People Who Are Stressed Say 'Really' and 'Incredibly' a Lot

11_9_Stressed Fans
Supporters of Eintracht Braunschweig look frustrated during the Bundesliga Playoff Leg 2 at Eintracht Stadion in Braunschweig, Germany, on May 29, 2017. The words you choose may say more about your stress levels than you realize, according to new research. Alexander Koerner/Bongarts/Getty Images

We have clear warning signs of stress, such as trouble sleeping and inability to focus, but others aren't quite as obvious. For example, the way you speak. The words you choose may say more about your stress levels than you realize, according to new research.

In a study published in Proceedings of the National Academy of Sciences, psychologists analyzed individuals' language patterns. They found that those who are more stressed overuse words such as "really" and "incredibly."

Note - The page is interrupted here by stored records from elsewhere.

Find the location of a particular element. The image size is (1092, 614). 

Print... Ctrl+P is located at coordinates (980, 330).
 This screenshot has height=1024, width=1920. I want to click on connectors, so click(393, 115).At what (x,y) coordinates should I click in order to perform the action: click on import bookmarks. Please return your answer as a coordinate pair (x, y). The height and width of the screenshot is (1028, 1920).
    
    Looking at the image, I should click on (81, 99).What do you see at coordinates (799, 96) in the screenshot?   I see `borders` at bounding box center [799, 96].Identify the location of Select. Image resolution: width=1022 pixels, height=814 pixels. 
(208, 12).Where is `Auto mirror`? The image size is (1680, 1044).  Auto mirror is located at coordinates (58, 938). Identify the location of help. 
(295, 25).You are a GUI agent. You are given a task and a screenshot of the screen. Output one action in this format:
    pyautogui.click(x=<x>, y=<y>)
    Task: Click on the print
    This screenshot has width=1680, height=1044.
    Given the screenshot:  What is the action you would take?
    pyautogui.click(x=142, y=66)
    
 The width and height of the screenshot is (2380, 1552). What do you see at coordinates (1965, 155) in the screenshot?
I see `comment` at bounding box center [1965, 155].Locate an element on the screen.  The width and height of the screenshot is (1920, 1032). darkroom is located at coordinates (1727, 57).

The study authors listened to more than 22,000 voice recordings captured by 143 participants. All of the clips were randomly collected over the course of two days, when voice recorders worn by the participants switched on every few minutes. After transcribing the clips, the researchers specifically kept an eye out for "function words," which are used to express a grammatical relationship.

"By themselves they don't have any meaning, but they clarify what's going on," study author Matthias Mehl, a psychologist at the University of Arizona, told Nature. Unlike nouns and verbs, function words "are produced more automatically and they betray a bit more about what's going on with the speaker," the researchers note.

Previous findings by Mehl and other academics have found that people use function words differently after experiencing adverse events. Therefore, they decided to compare the recorded language to the participant's self-reported stress and anxiety. They also looked for connections between these words and 50 genes that are known to be affected by threatening situations, such as terrorist attacks, low social status and personal crises. The findings revealed that the relationship between function words and DNA was a better predictor of stress than using self-reported measures of their emotional states.

"Language reflects how people connect with their world, but who would ever have thought that gene expression would be related to language?" James Pennebaker, a psychologist at the University of Texas who has worked with Mehl, but who was not involved in this particular study, told Nature. "It's such an exciting new way of thinking."

Future studies should be conducted to better understand if language influences gene expression, or if gene expression influences language, the authors note in their paper.

Pennebaker—who pioneered function language research in the 1990s—found that the use of such words can give a glimpse into a person's life.

"When we analyze people's use of function words, we can get a sense of their emotional state and personality, and their age and social class," Pennebaker told the Harvard Business Review.

The words can even signal when a person is lying.

"Instead of saying, 'I didn't take your book,' a liar might say, 'That's not the kind of thing that anyone with integrity would do,' he said. "We've analyzed transcripts of court testimony, and the differences in speech patterns are really clear."